TASK STATEMENT: Duplicate the entries word for word, starting at the line that contains "What do you see at coordinates (514, 687)" and continuing through the last line of the entries, with both ends included.

Stored items
....

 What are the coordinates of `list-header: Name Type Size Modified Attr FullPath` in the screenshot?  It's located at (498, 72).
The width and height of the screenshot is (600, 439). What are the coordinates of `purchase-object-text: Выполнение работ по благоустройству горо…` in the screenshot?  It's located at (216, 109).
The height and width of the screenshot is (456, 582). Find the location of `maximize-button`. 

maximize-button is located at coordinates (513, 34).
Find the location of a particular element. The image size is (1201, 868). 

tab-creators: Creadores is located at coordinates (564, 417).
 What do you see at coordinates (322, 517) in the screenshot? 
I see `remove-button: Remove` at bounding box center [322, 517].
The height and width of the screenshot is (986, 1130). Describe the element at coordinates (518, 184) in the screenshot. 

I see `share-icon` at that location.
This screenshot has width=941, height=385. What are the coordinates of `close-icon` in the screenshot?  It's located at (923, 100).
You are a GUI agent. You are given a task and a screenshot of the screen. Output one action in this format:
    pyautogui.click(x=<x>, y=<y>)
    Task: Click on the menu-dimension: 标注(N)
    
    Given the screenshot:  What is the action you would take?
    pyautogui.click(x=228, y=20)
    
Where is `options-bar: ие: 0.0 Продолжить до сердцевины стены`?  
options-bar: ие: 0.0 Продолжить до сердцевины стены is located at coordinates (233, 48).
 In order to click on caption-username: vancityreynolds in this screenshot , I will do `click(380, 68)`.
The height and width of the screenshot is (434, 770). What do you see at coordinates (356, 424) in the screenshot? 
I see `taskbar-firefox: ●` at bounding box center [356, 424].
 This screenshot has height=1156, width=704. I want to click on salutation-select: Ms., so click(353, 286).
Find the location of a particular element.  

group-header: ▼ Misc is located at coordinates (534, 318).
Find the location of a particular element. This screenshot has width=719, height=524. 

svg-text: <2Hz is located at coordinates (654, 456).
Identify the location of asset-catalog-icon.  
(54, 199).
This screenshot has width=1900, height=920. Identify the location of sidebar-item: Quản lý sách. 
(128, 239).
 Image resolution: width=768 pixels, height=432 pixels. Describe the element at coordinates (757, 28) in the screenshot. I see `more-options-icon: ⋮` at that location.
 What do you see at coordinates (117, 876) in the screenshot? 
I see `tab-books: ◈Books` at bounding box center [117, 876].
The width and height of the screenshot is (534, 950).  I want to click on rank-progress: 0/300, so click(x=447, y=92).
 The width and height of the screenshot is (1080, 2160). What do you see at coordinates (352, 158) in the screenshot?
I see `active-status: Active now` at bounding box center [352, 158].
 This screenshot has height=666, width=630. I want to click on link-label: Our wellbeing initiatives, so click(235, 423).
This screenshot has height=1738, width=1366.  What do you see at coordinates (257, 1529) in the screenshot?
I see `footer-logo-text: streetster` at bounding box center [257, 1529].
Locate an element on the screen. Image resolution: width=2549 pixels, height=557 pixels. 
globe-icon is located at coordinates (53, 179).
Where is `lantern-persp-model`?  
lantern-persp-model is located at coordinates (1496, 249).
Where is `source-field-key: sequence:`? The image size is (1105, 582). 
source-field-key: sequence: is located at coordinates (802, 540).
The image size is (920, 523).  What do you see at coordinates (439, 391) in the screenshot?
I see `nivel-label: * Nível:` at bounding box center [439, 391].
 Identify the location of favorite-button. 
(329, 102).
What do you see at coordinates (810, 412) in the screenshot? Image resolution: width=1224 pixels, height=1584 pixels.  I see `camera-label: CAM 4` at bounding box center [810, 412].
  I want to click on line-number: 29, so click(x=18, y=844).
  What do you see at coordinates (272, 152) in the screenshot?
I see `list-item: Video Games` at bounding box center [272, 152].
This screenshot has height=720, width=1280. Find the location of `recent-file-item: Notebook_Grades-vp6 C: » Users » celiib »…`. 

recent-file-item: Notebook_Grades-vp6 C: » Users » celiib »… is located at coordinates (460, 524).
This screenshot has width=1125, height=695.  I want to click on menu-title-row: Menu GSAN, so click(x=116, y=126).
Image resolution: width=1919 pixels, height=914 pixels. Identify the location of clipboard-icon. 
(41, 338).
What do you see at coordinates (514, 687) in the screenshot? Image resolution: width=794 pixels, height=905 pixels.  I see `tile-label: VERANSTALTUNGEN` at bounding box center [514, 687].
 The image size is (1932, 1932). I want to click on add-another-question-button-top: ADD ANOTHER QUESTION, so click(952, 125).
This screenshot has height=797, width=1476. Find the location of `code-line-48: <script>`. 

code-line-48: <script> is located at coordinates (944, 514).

....

RESULT:
What do you see at coordinates (514, 687) in the screenshot? Image resolution: width=794 pixels, height=905 pixels.  I see `tile-label: VERANSTALTUNGEN` at bounding box center [514, 687].
 The image size is (1932, 1932). I want to click on add-another-question-button-top: ADD ANOTHER QUESTION, so click(952, 125).
This screenshot has height=797, width=1476. Find the location of `code-line-48: <script>`. 

code-line-48: <script> is located at coordinates (944, 514).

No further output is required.